DSC00715I’m a regular guy who goes backpacking. I don’t hold any records for speed, distance, crazy high altitude mountaineering maneuvers, or Clif bars consumed in a year. I do, however, have a talent for critical thinking and a passion for finding a better way. I’ve spent countless hours over the last few years researching, testing, and practicing how to hike and pack more efficiently. My goal here is simply to share what I’ve learned.

I started hiking over 20 years ago when I joined the Boy Scouts as a youth. I went to Philmont twice in the mid-to-late 90’s and worked on staff from 2000-20004. From 2003-2005 I also found time to hike in Colorado, Washington, and Alaska, in addition to the mid-Atlantic region where I grew up. While these trips added to my admittedly basic experience level and gave me a better perspective on things like weather and regional environmental conditions, I wasn’t quite to a point where I knew what to do with that information. At best, it taught me how to mentally cope with less-than-ideal conditions, which is an invaluable lesson in itself.

I reached a turning point in 2012 when I hiked across Zion National Park. It was an awesome trip but certain things became apparent. My pack was too heavy. My clothing system wasn’t great for the all-day slog through a rain-drenched Hop Valley and Wildcat Canyon. There were clearly some things I could have done differently.

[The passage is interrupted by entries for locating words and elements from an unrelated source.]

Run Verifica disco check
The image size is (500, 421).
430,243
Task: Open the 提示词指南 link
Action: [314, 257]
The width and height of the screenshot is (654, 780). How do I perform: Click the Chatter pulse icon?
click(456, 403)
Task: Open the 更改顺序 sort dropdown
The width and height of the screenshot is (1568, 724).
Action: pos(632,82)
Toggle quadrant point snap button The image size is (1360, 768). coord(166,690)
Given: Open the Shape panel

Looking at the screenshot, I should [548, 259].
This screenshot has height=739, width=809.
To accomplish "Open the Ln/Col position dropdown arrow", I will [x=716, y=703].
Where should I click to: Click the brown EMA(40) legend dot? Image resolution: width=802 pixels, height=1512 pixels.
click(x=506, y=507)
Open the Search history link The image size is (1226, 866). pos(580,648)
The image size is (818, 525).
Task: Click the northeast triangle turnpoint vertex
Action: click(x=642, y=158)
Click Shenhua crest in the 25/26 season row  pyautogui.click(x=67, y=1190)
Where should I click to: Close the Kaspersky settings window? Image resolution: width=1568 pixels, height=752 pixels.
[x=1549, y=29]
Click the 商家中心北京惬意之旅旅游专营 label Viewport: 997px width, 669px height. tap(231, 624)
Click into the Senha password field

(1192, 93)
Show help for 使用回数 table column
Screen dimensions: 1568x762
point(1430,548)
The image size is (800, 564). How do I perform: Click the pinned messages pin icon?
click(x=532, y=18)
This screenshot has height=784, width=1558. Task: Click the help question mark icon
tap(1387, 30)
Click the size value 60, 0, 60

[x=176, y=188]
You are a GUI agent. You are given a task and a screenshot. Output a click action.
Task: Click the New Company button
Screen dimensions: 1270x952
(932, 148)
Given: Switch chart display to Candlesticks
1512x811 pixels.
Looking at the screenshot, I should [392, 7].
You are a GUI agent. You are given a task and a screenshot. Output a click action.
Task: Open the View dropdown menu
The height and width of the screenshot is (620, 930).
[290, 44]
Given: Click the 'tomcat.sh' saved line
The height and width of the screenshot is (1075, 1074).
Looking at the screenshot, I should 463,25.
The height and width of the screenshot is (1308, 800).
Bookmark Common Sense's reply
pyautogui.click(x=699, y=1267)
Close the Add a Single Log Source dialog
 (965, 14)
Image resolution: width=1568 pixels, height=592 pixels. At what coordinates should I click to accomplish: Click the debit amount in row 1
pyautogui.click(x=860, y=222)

Little did I know that once I started asking the right questions, not only would it lead to an entirely new approach to gear, it would set the stage for more ambitious trips as well.

The philosophy I’ve come to realize and adopt is the concept of “sustainable hiking”. This idea isn’t directly related to sustainability in the sense of environmental impact or renewable resources, although these are certainly important for other reasons. What I mean by “sustainable hiking” is that at the end of a trip, do I feel like I could continue with relative ease or am I physically and/or mentally exhausted? If the latter, it’s time to reevaluate my approach to figure out what I could have done differently. I think the key to any successful long distance hike (whether it’s a week, a month, or 6 months) is to find a way to do it while keeping yourself within a relatively comfortable buffer from exhaustion. The main difference between the hikes I did 10 years ago and now isn’t necessarily how hard they are over the course of a week, it’s that now my definition of a successful trip is how I feel after that first week. If I’m only hiking for a week, it makes for a more enjoyable week. If I’m hiking for longer than a week, it becomes necessary to ensure a successful trip.

While my original intention was to simply have a collection of gear reviews, I’ve found that writing static reviews for standalone pieces of gear doesn’t interest me as much as discussing how these items work as part of an integrated system and how that system evolves over time. It’s more important to think about what you need from an agnostic vs. product-specific point of view, because once you’ve determined your requirements it’s fairly easy to find products that meet those requirements. If you set out to buy gear before you know what you want or need, you’ll probably wind up with something that, at best, only partially meets those needs. It’s also worth understanding that this isn’t just about gear, this is about hiking. Gear is just a toolset that allows me to accomplish my goals in the most efficient way possible. It’s an important distinction because I often feel like this message gets lost in the scramble for the next best thing. Even then, what works for me won’t necessarily work for you. It’s not about buying something that a bunch of people endorse; it’s about learning to evaluate what works for you and what doesn’t. My goal is to expand upon that idea and develop a site that’s useful for beginners and advanced hikers alike.